After a busy summer a similarly good fortune awaited me in the next winter term of school. Mr. Jonathan Dana, one of Oxford’s most scholarly men and a teacher of note, commenced the winter school to the south of us. I have no words to describe the value of his instruction, nor the pains he took with his eager pupil. I had been far too thoroughly drilled to require time for the customary classes of the public school, but did require instruction in branches forbidden in their lawful curriculum.
In spite of the labor of a school of sixty pupils of all ages, with no assistant, I was permitted to take philosophy, chemistry and elementary Latin—all to be taught outside of school hours. With no laboratory at hand, I have often marveled at the amount of experimental instruction he found it possible to give me. So generally appreciated was the excellence of the school that the term was continued beyond the customary three months.

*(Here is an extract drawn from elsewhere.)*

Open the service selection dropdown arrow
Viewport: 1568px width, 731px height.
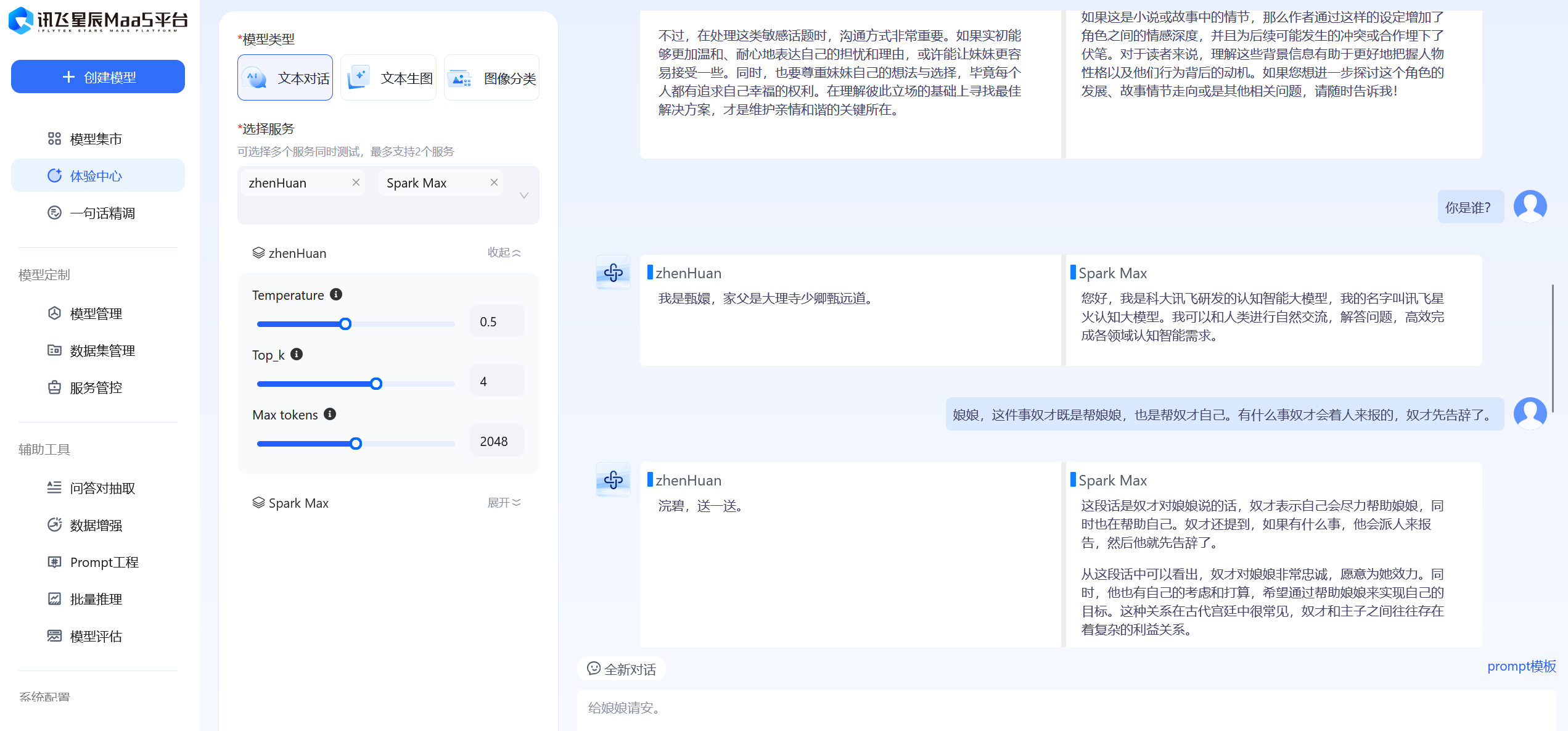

My grateful homage for my inestimable teacher and his interest in his early pupil, became memories of a lifetime, and the social acquaintance was never interrupted until the late summons came to him, white haired and venerable, to go up higher.
My family were all gratified by my progress and my deportment as a student, but I was still diffident, timid, non-committal, afraid of giving trouble and difficult to understand. My physical growth had not met their expectations nor their hopes. I grew slowly and was still a “little girl” in appearance. This went to show how positive the early check had been, and how slowly the repairs were made, for it was said that I gained an inch in height between the ages of twenty and twenty-one.

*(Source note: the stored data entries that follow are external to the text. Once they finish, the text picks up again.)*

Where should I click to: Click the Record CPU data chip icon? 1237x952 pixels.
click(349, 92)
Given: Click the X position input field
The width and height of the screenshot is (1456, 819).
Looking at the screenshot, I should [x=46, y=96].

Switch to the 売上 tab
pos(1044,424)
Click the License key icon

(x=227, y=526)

The firm of my brothers, S. & D. Barton, had added to their ever increasing business the manufacture of cloth. A factory had been erected and a partnership entered into with Messrs. Paul and Samuel Parsons, two elegant gentlemen among the earlier manufacturers of satinet in this country, and the new factory was known as “The Satinet Mill of North Oxford.” A very superior article of cloth was made, the operatives almost entirely American, and very largely from families of the neighborhood or surrounding country. Occupations for women were few in those days, and often the school and music teacher, weary of the monotonous life, sought change in the more remunerative loom of the factory. I name this as a matter of history, as the North Oxford Mills were the third, if not the second after Slater, who produced the first spindle and power looms in America, at the risk of his life.